Friday, December 29, 2023

Indonesia navy drives away boat carrying Rohingya - military


Indonesia navy drives away boat carrying Rohingya - military

December 29, 2023

for illustrative purpose only

JAKARTA, Dec 29 (Reuters) - An Indonesian navy vessel in Aceh drove away a boat carrying Rohingya from Myanmar, a military spokesperson said, as growing numbers of would-be refugees from the strife-torn country face hostility from locals.

The wooden boat was encountered in waters near Weh Island, off Sumatra, military spokesperson Nugraha Gumilar said.

The Indonesian military vessel "shadowed" the vessel, which it believed to be carrying the Rohingya, a persecuted Myanmar Muslim-minority, until it was outside Indonesian waters and "would not return".

There are no estimates of how many Rohingya were on the boat, Nugraha said.

Indonesia's foreign ministry referred inquiries to the coordinating ministry for political, legal, and security affairs, which did not immediately respond to a request for comment.

Over 1,500 Rohingya have landed in Indonesia since November, according to data from the United Nations' refugee agency (UNCHR), facing increasing hostility and rejection as locals grow frustrated at the numbers of boats arriving.

On Wednesday, a large crowd of Indonesian students stormed a convention centre housing hundreds of Rohingya in the Aceh capital, calling for their deportation.

The UNHCR said it was "deeply disturbed to see a mob attack on a site sheltering vulnerable refugee families."

For years, Rohingya have left Myanmar, where they are generally regarded as foreign interlopers from South Asia, denied citizenship and subjected to abuse.
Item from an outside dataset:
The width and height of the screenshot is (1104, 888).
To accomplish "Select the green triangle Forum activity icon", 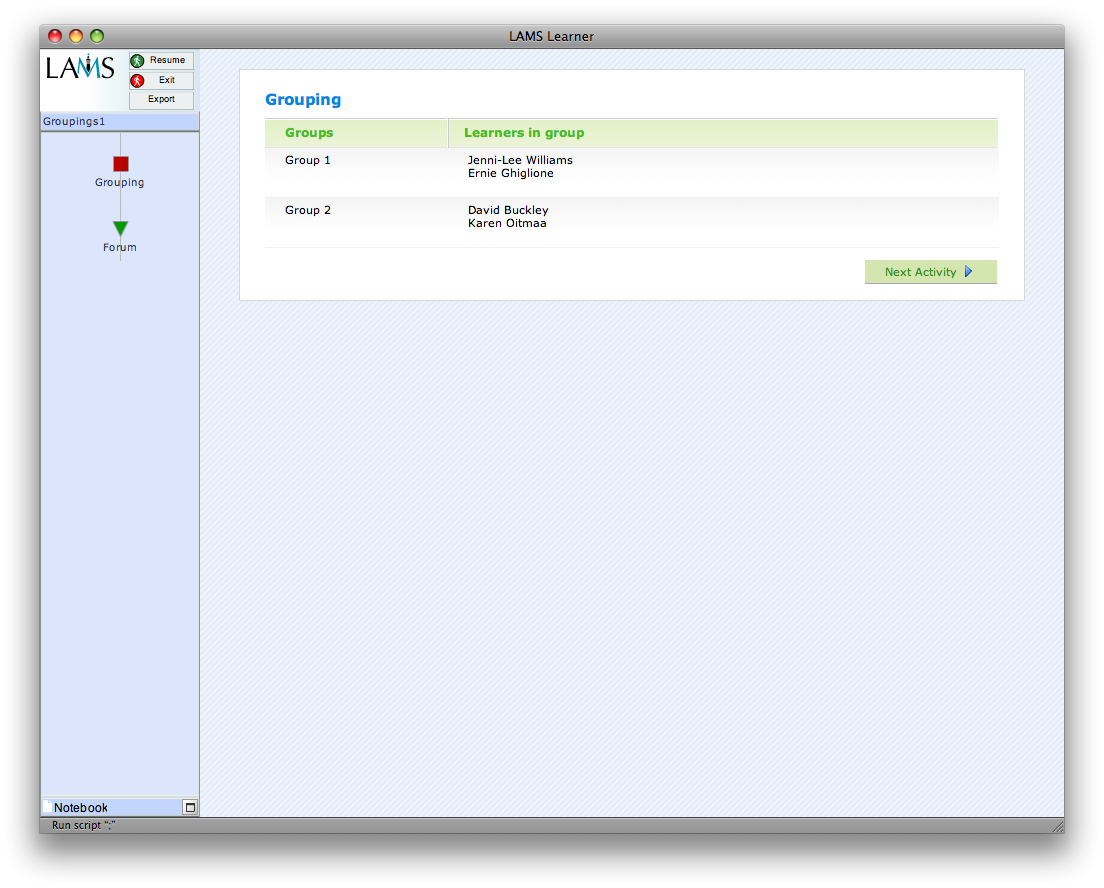I will 121,229.
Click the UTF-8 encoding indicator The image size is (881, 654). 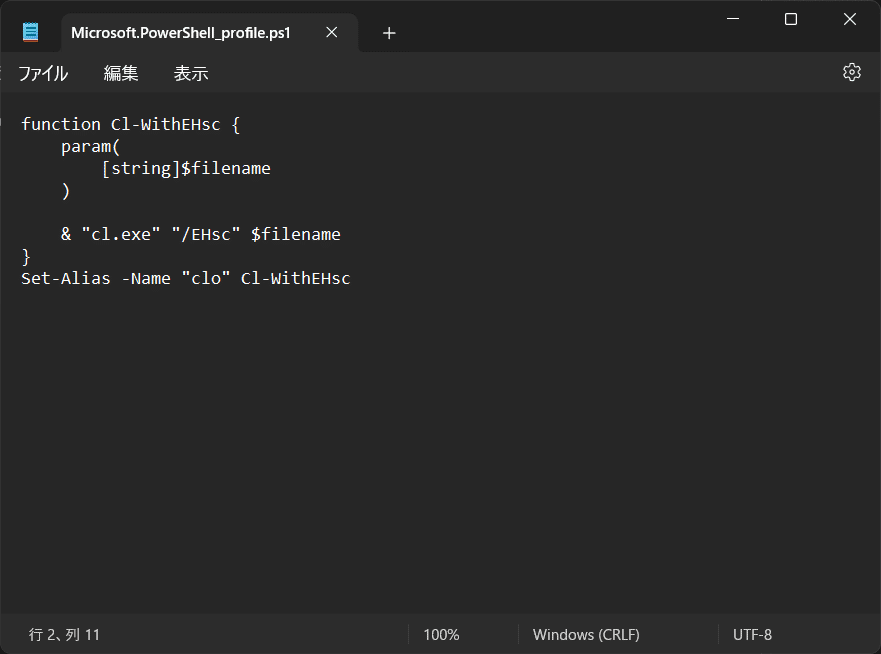(x=750, y=634)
They usually leave mostly to Indonesia or neighbouring Malaysia from November to April, when the seas are calmer.

Indonesia, the world's largest Muslim-majority country, is not a signatory to the 1951 United Nations Convention on Refugees but has a history of taking in refugees if they arrive.
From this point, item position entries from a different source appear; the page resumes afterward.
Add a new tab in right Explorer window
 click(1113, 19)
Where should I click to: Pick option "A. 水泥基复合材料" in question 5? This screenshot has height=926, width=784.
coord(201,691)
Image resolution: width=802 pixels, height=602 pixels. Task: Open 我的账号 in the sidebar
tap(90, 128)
Indonesia has urged Myanmar authorities to halt violence against Rohingya Muslims and says it will crack down on suspected human traffickers involved in the latest wave of arrivals.

1 comment:

  1. Mahathir was heavily condemned in the international press when he did the same with Vietnamese refugees at the time, back in the late 1970s.
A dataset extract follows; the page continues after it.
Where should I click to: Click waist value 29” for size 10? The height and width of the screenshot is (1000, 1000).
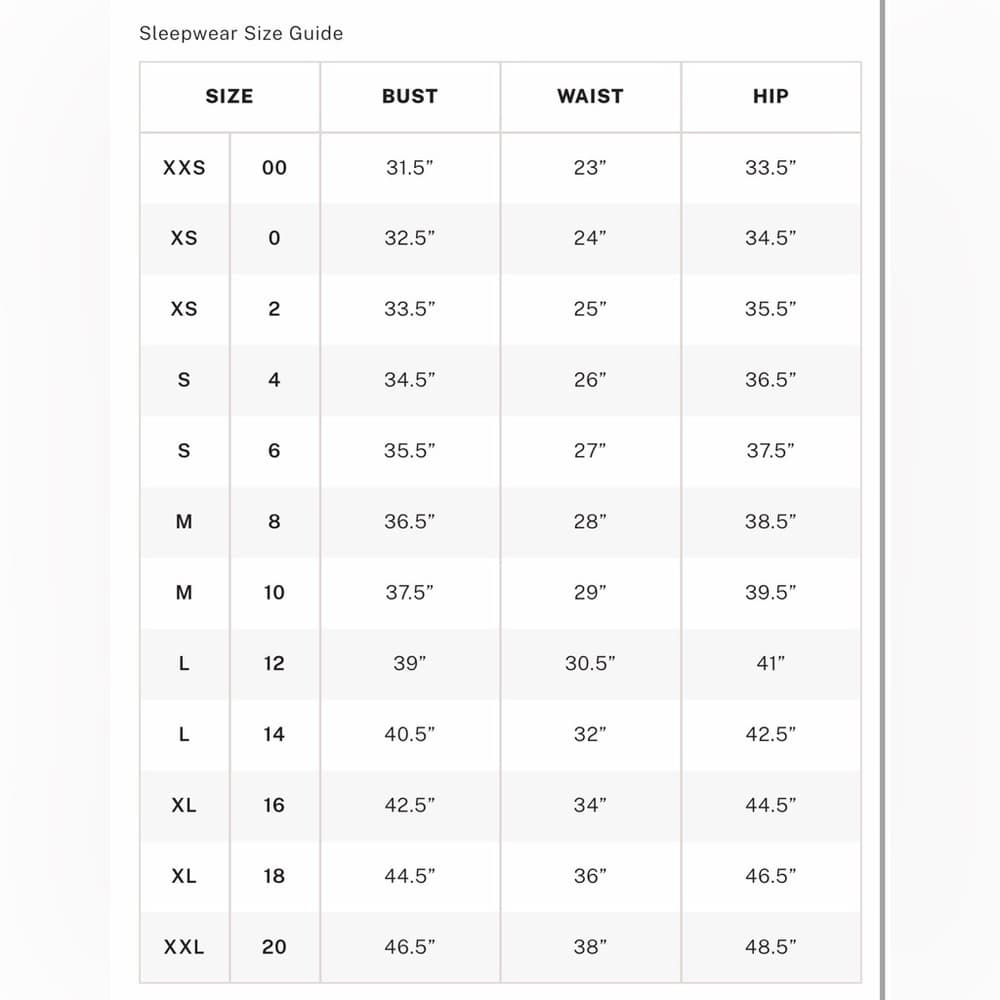[590, 592]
    Many years later I met a former Vietnamese refugee who had been subject to such treatment.

    He had been rescued by an American ship, settled in USA , worked hard and made a success.
    He is a senior executive with a US company I dealt with.
    I told him I felt so sorry, but he holds no grudges against Malaysia.

    His story is an antidote to the megatons of demonisation of America that you read in the Left Wing Wanker press.
    As he said, America was the land which took him in, a penniless refugee, and he had the opportunity to have himself educated, and rose to a Senior position in a Fortune 500 Corporation.